Now that we’re a whole month into the field season, I have some news to share. May was filled with the majority of the season’s surveying efforts. Eastern loggerhead shrikes are one of the first migrants to return to the area, and detecting them early is best for data collection, since they don’t seem to waste any time switching gears into breeding mode. This was evident when my field partner Meaghan Tearle and I found a pair of shrikes already nesting on our first day out in the field.

So far our surveys have detected 6 nesting pairs and 2 single shrikes that will be keeping us busy with monitoring sessions for the remainder of their time in their breeding territories. Last year, surveying efforts were delayed and limited due to regulations in place and we’re excited to have a greater opportunity this season to head safely out into the field following current protocols.  We would like to surpass the number of shrikes detected last year. So far so good!

After spending a month monitoring and surveying for shrikes, I can certainly say that I’ve learned a thing or two about them, which is great because although this isn’t my first time working with an endangered species, this is my first time truly working with a species of songbird. Until this field season I’ve spent most of my career working with raptors, so while I’m out monitoring shrike, I tend to frequently compare the two types of birds. Shrikes hold the nickname “Butcherbird” which certainly brings comparisions to mind!

Even though shrikes lack talons and rely on spiny branches and barbed wire to impale their prey, here are a few reasons why I frequently compare this songbird to a raptor nonetheless.


Raptors and shrike both hunt and consume vertebrate species – not an easy feat! Though due to size, a shrike’s diet would be limited to smaller rodents and birds with the addition of invertebrates, while raptors can handle much larger quarry.

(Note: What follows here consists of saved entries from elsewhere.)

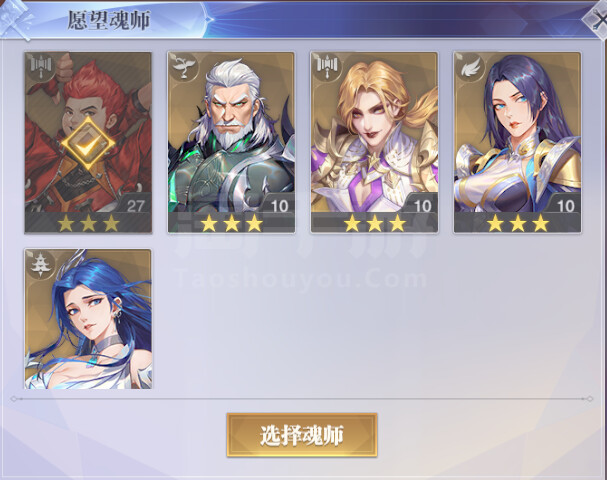
Task: Click the 10 level badge on purple-haired card
Action: point(566,205)
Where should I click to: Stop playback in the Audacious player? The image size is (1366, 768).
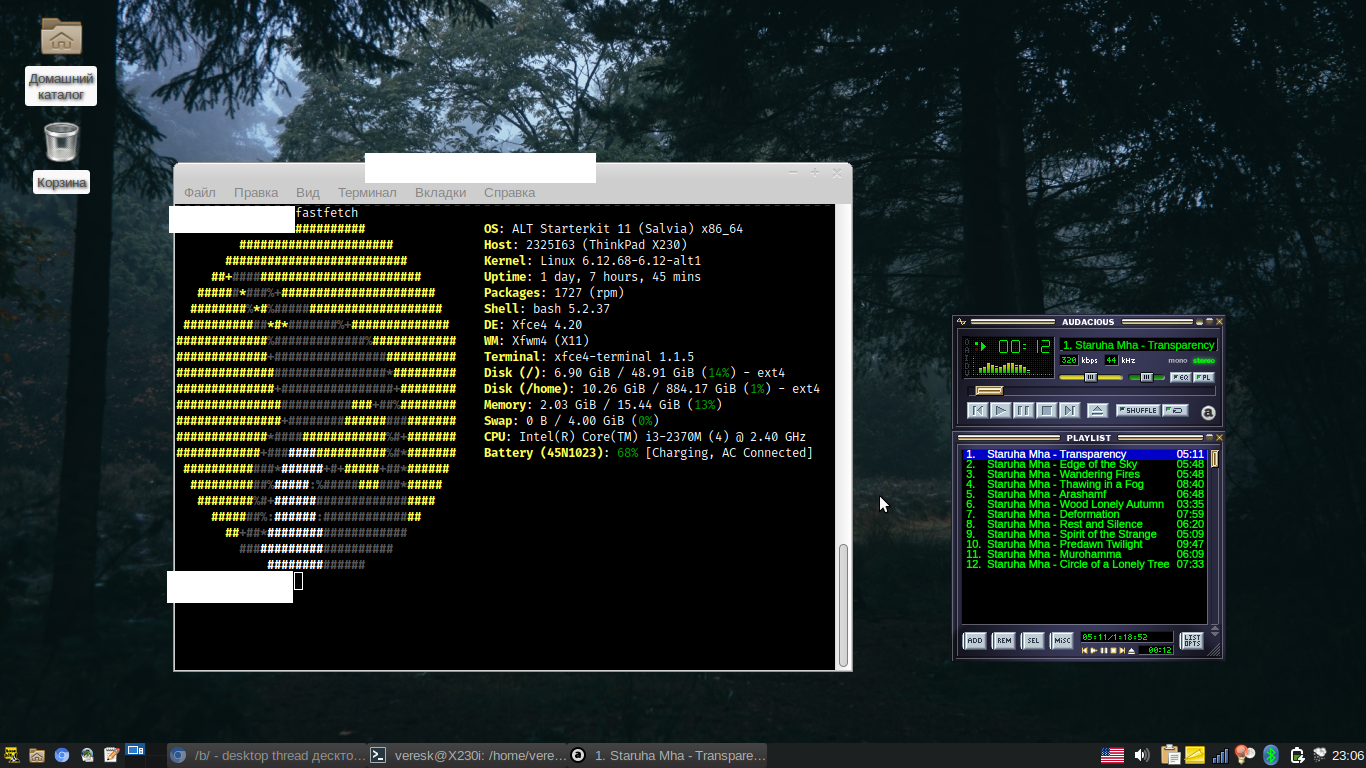[1047, 410]
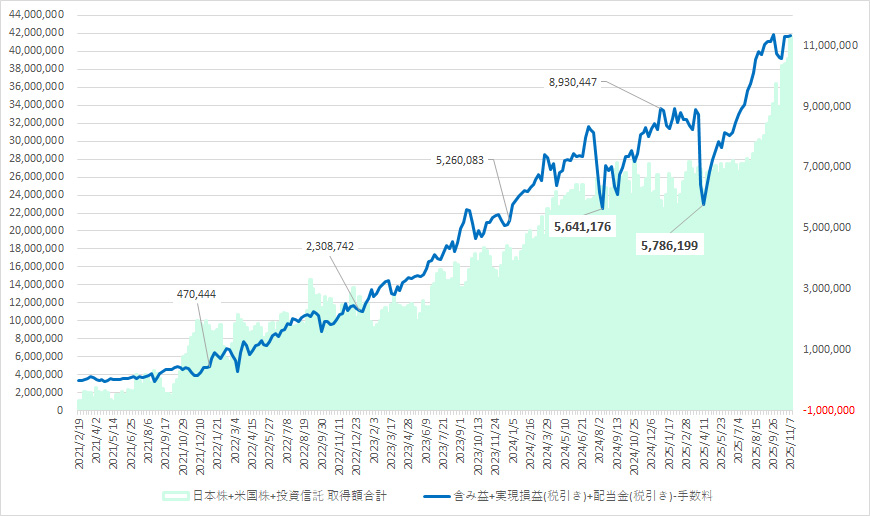Image resolution: width=870 pixels, height=516 pixels.
Task: Click 20,000,000 on the left axis
Action: (x=36, y=230)
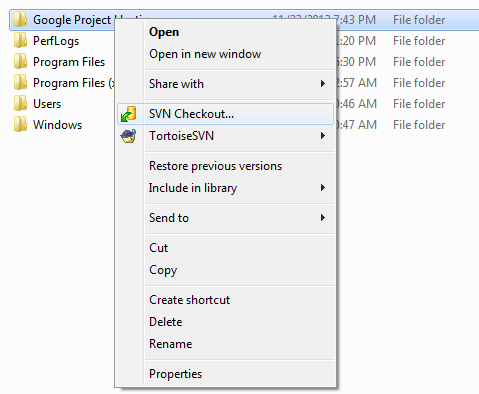Image resolution: width=479 pixels, height=394 pixels.
Task: Click the Google Project Hosting folder icon
Action: (20, 20)
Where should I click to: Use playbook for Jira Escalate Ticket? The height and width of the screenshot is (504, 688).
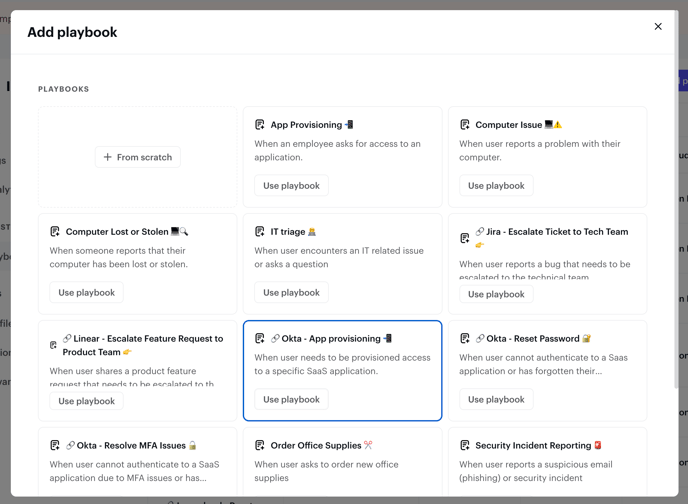[x=496, y=294]
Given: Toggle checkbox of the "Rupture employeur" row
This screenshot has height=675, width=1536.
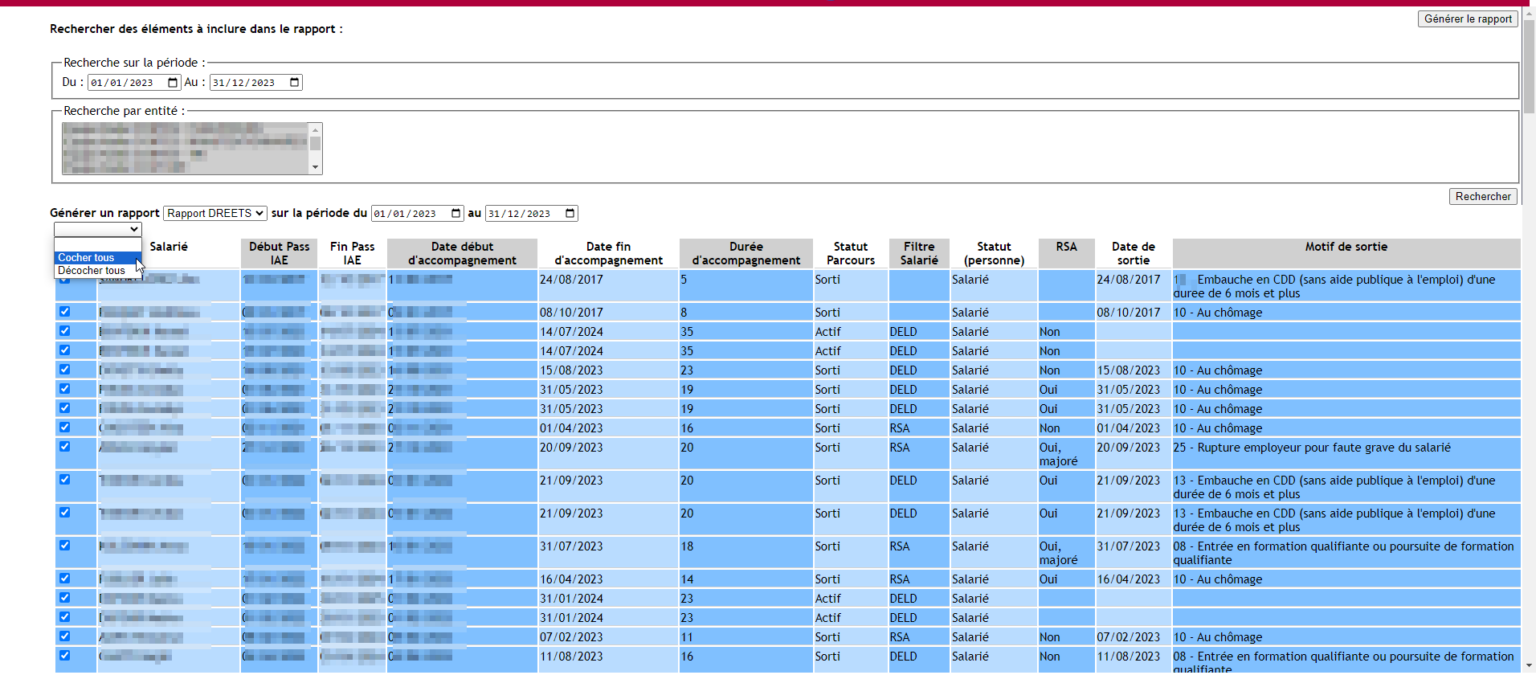Looking at the screenshot, I should tap(65, 446).
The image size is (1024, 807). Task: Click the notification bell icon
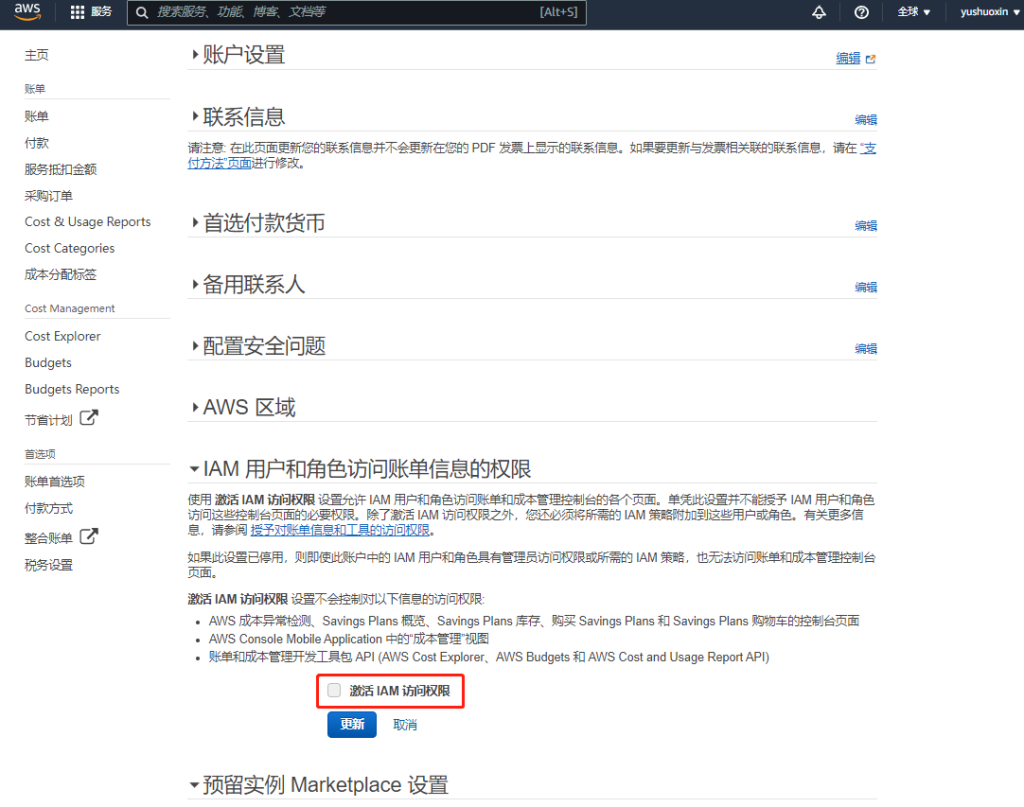pyautogui.click(x=819, y=13)
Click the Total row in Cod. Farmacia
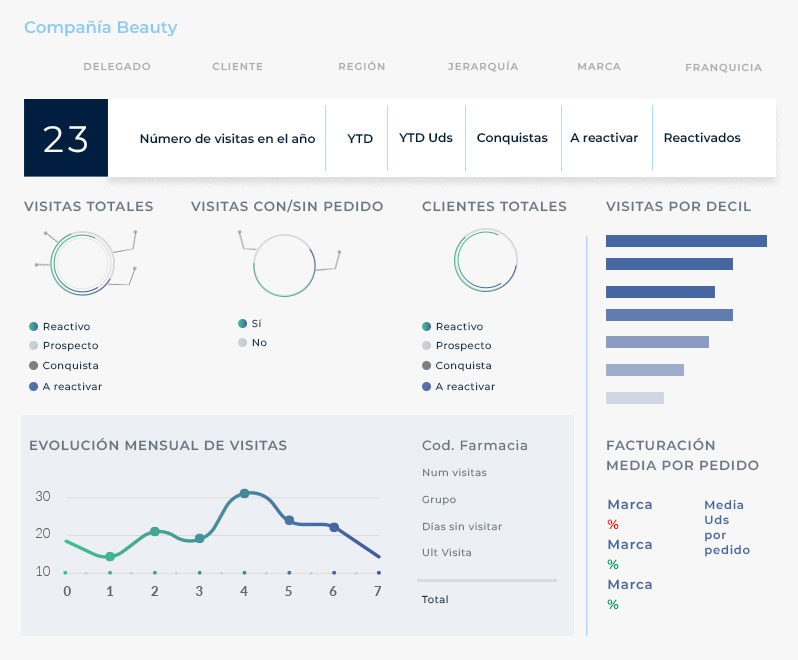This screenshot has height=660, width=798. [x=435, y=599]
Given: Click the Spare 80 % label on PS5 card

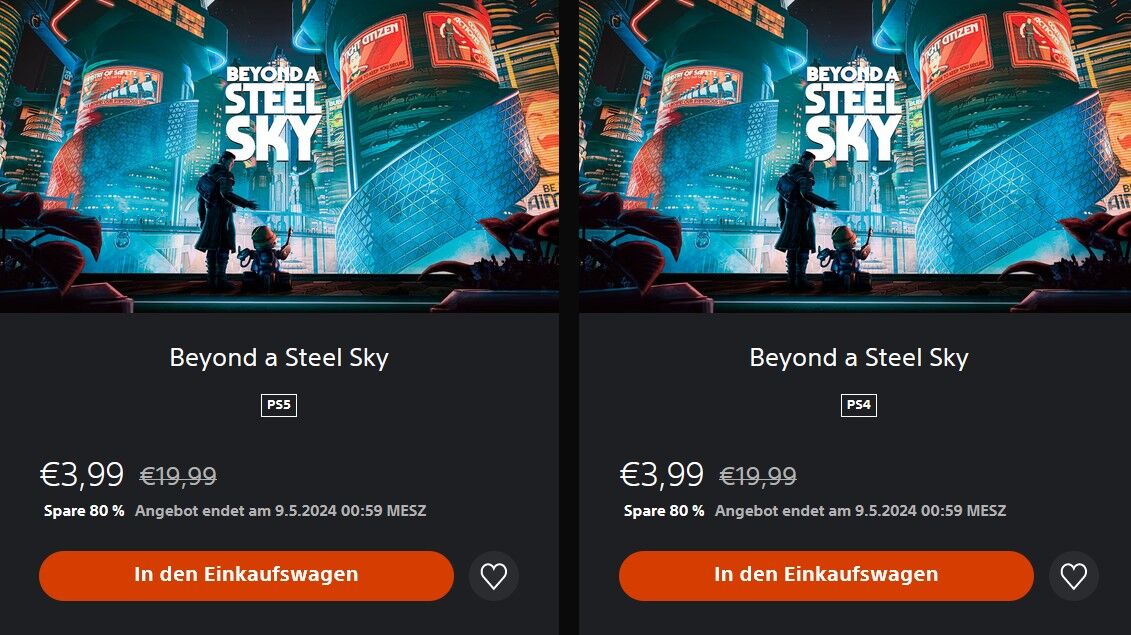Looking at the screenshot, I should point(84,511).
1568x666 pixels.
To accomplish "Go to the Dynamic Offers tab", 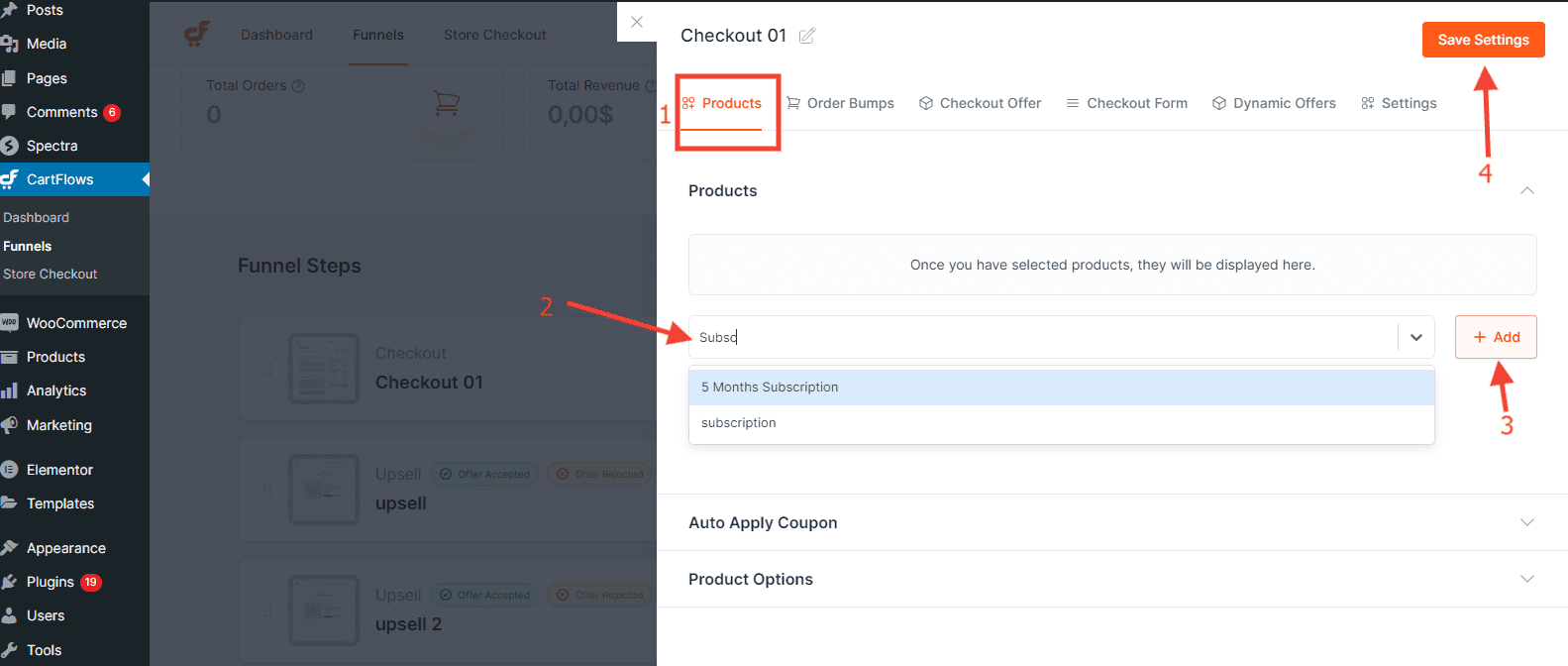I will [1274, 103].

A loggerhead shrike regurgitating a pellet. Photo: P. Rathner

Left – The contents of a shrike pellet containing remains of insect shells/exoskeletons and small mammal teeth. Right – The contents of an owl pellet containing whole skulls of larger rodents. Photo: E. Donahue and K. West


Certain raptors utilize a sit and wait approach to hunting. They often resort to perching in one place, watching the world go by, and waiting for dinner to come to them. Not because they’re lazy, but because this conserves energy. Shrikes utilize this method as well and require tall perches within their grassland habitats (such as tall trees, shrubs and fence posts) to hunt from a high vantage point. When shrikes are not perched to hunt, they can also be seen hovering just above the ground as they track and attack their prey – a behaviour raptors like the American kestrel and rough-legged hawk do while hunting open land.

Photo: An eastern loggerhead shrike and an American kestrel hunting from tall man made structures in Carden, Ontario. Photo: K. West

Life History

Many North American raptors squeeze in a few migrations within their lifetime. The eastern loggerhead shrike also migrates south for the winter and returns north to breed.

Photo: Loggerhead shrike and northern harrier range maps (Orange=breeding, Blue=nonbreeding, Purple=year-round) Credit: All About Birds – The Cornell Lab


If you look closely at the beak of a falcon and the beak of a shrike, you’ll notice a small pointy notch on the upper mandible called a tomial tooth. Both birds have this unique beak shape to help them kill and consume their prey.

Photo: A loggerhead shrike tomial tooth and an American kestrel tomial tooth. Credit: A. Samuelson and R. Dudley

Team Shrike!

Although it might be confusing that raptors and shrike are completely different types of birds, yet have so much in common, one thing is certain: they don’t make good friends. Shrikes are at risk of predation from various species of raptors that also call the Carden plains home. They’re both important predators to their ecosystems, but this time around I’m rooting for team shrike!

Katelyn West

Carden Seasonal Biologist, Eastern Loggerhead Shrike Program

Katelyn is a Fish and Wildlife Technician who has been working and volunteering in the field of avian conservation for the past six years. Majority of her career has been spent working with raptors. She has contributed to efforts being made to restore the endangered population of northern spotted owls in British Columbia through captive breeding, as well as having assisted with monitoring programs for Cooper’s hawks, flammulated owls, great gray owls, bald eagles and northern saw-whet owls.